The Fungi RTL project at NCBI consists of curated SSU, ITS and LSU sequence records derived from a type specimen and accessioned into a public biorepository. The RTL dataset is accessible via BioProject PRJNA41209, FTP download or via the custom BLAST databases for each locus type. The ITS RefSeq dataset (1) is connected to >470 entries in the NCBI BioCollections resource (47) and a quarter of the associated biorepositories are large collections which hold the majority (∼91%) of type specimens in the reference sequence dataset. RTL records are interconnected with the NCBI Taxonomy resource (48), and collectively result in verified name–strain–sequence type associations. The value of publicly available and validated strains and reference sequences is exemplified in our recent collaboration on Colletotrichum identification, and the resulting curation project captured in RefSeq ITS sequence records (49).
Since the first announcement of the ITS RefSeq project (50) and subsequent reports on the ITS and LSU RefSeq records (1) in 2016, thousands more records were added, and improvements made, resulting in > 19 600 fungi species represented. For example, the software package Ribovore was implemented to evaluate potential SSU and LSU sequences for RefSeq inclusion and improved curation efficiency (51).
Amplification and sequencing of the ITS region from microbiome and environmental DNA sample studies remain a popular method to describe fungal diversity. Despite the dramatic increase of genome assembly sequences, reference databases of the ribosomal RNA loci still play an important role in molecular identification of fungi species. The RTL dataset covers critical and high priority fungal pathogens as defined by the WHO, >90% of the genera listed in Clinical ATLAS of fungi (52) and genera listed as being the 100 most cited fungal genera (52,53)
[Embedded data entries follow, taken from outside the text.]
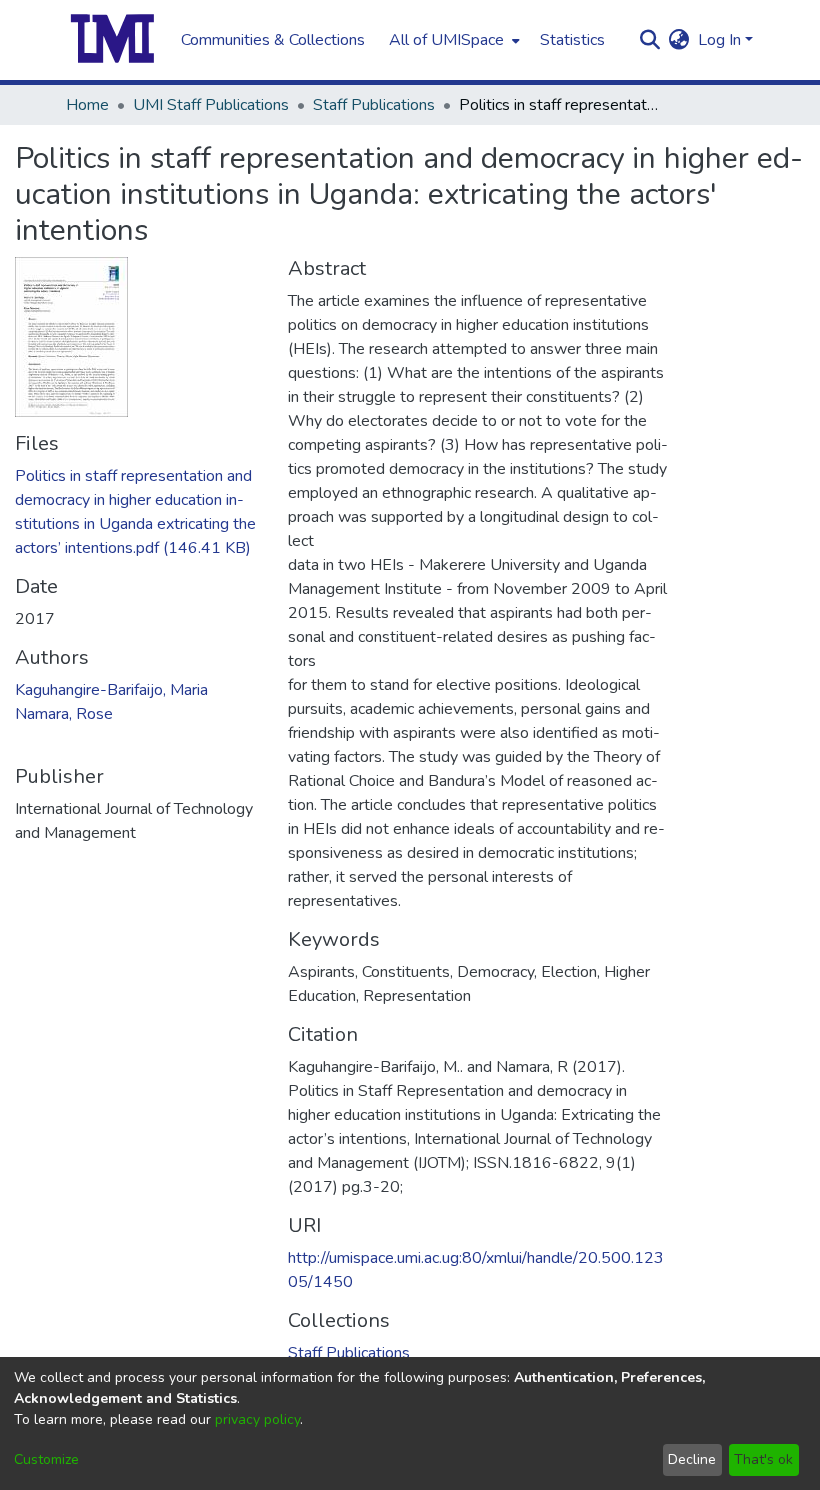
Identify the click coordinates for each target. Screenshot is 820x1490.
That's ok (763, 1459)
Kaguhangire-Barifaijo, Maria (111, 690)
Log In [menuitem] (719, 40)
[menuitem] (452, 40)
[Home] (113, 40)
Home (87, 105)
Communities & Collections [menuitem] (273, 40)
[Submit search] (650, 40)
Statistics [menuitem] (572, 40)
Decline (692, 1459)
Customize (46, 1459)
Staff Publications (374, 105)
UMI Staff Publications (211, 105)
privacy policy (257, 1419)
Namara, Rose (64, 714)
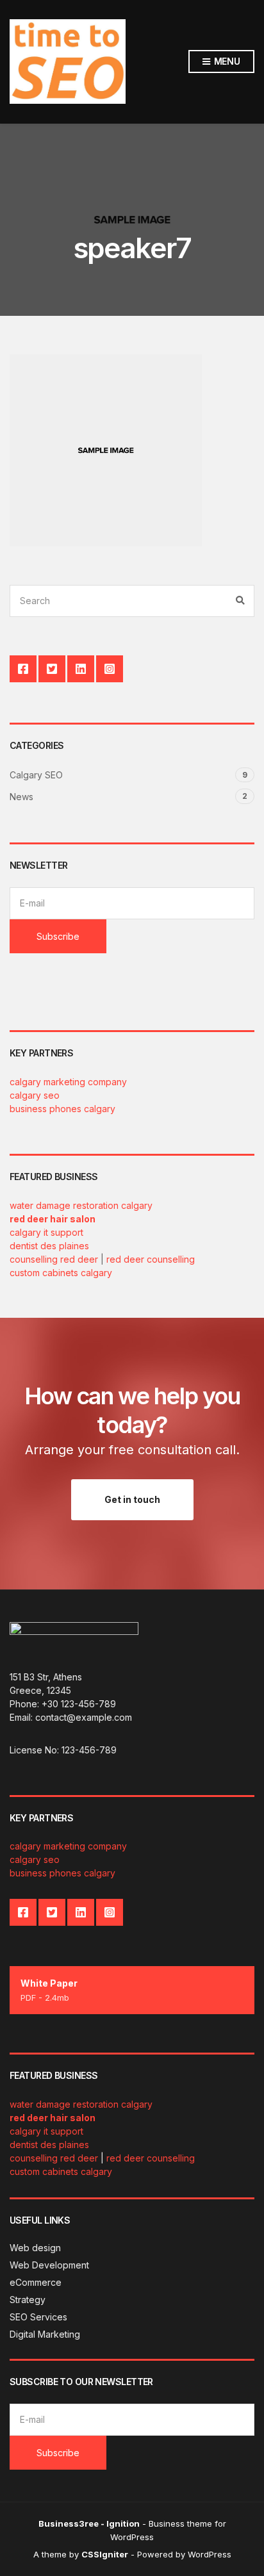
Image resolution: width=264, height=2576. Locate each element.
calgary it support (46, 1232)
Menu (225, 61)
Prokaryotes RefSeq targeted loci
In prokaryotes, the 16S rRNA sequence has traditionally been a standard molecular marker utilized in the description of a new species and remains in common use even with a growing shift to genome-based classification (54,55). The prokaryote RTL dataset provides a curated set of over 27 000 16S rRNA marker sequences, of which over 98% are from type strains. RTL records indicate their GenBank source record in the COMMENT section (e.g. NR_175563.1 is identical to CP011371.1:2 032 893–2 034 431), and NCBI Datasets provides convenient links to both RefSeq and GenBank sequences and genomes from type material (e.g. https://www.ncbi.nlm.nih.gov/datasets/taxonomy/1768/). The bacterial and archaeal 16S rRNA datasets are available from NCBI BioProject (PRJNA33175 and PRJNA33317, respectively). A custom BLAST database, named ‘16S ribosomal RNA sequences (Bacteria and Archaea)’, is also available.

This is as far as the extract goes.